The DMN gets it all wrong. It assumes as true President Bush's contention that any efforts at energy conservation and alternative energy development necessarily means a lowering of Americans' standard of living. It's not true.
Rather than ask 200 million Americans to drive less, the DMN should be asking 1 American, the President, to increase the fuel economy standards for the automobile industry. That simple act could allow those 200 million Americans to drive just as much as they do today, but conserve millions more barrels of oil as they do. The simple laws of supply and demand suggest that as Americans drive farther on each gallon of gasoline, they'll pay less for each gallon as they do.

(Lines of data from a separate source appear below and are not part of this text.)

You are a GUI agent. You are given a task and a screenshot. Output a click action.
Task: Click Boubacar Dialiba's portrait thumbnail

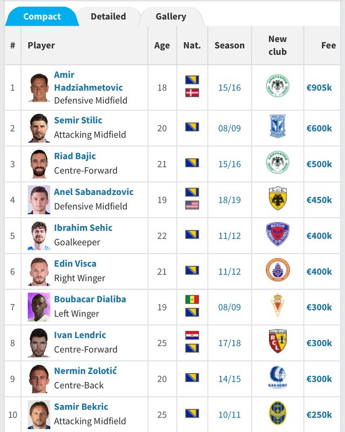(39, 307)
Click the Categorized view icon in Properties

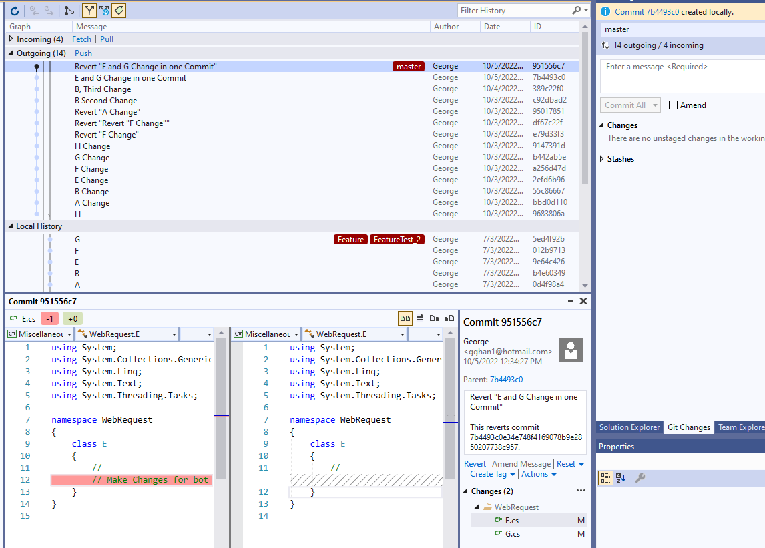coord(605,478)
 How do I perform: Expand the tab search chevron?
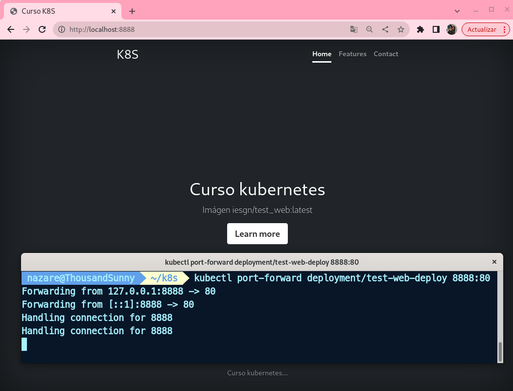coord(457,11)
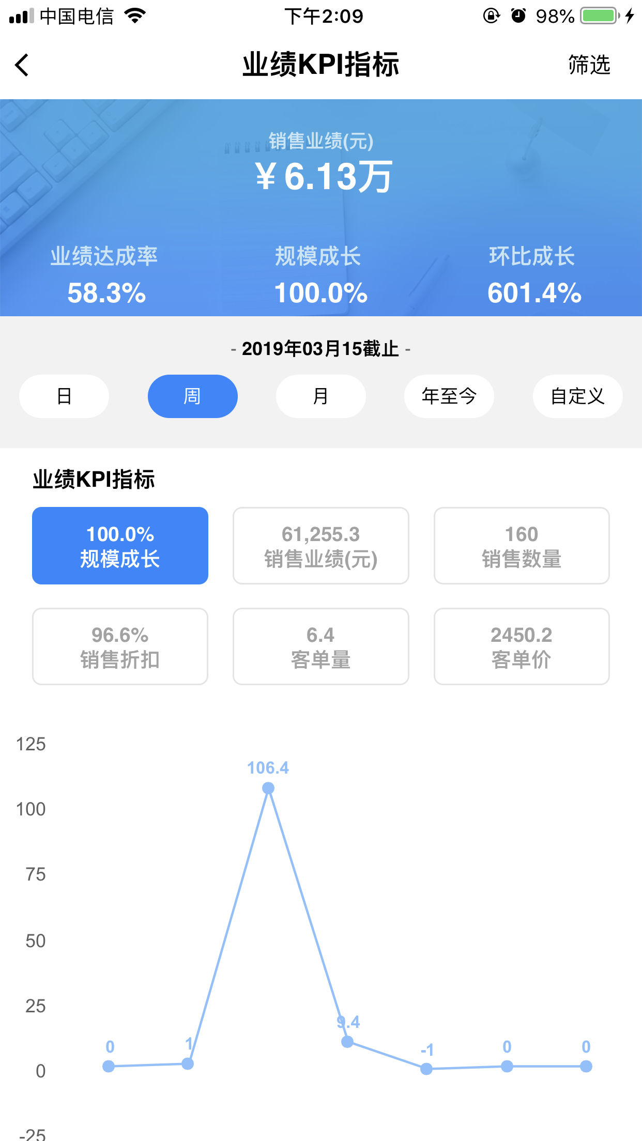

The DMN gets it wrong when it says, in its sub-headline, "Politics won't get us anywhere on gas prices." On the contrary, solving our energy crisis has everything to do with politics. Unfortunately, our current political leaders favor a laissez-faire approach that promises an ever-increasing mismatch between supply and demand and ever-growing profits for the oil industry. Americans need to use our political process to elect leaders that understand that nothing less than a comprehensive national effort involving government, industry, and, yes, private citizens, is essential to solving our national energy crisis.
We need to promote conservation. A simple pen stroke by the President to increase CAFE standards would be a significant first step. We need to launch a national effort on the order of the Manhattan Project to develop alternative fuel sources and make America energy independent once again. The President talks about ethanol and switch grass, but funds nothing.
The DMN's schoolboy lessons on supply and demand are patronizing. The solution to America's energy crisis does not lie in Americans' driving less. It lies in political solutions that our current government is unwilling or unable to provide. The solution begins with changing our political leaders.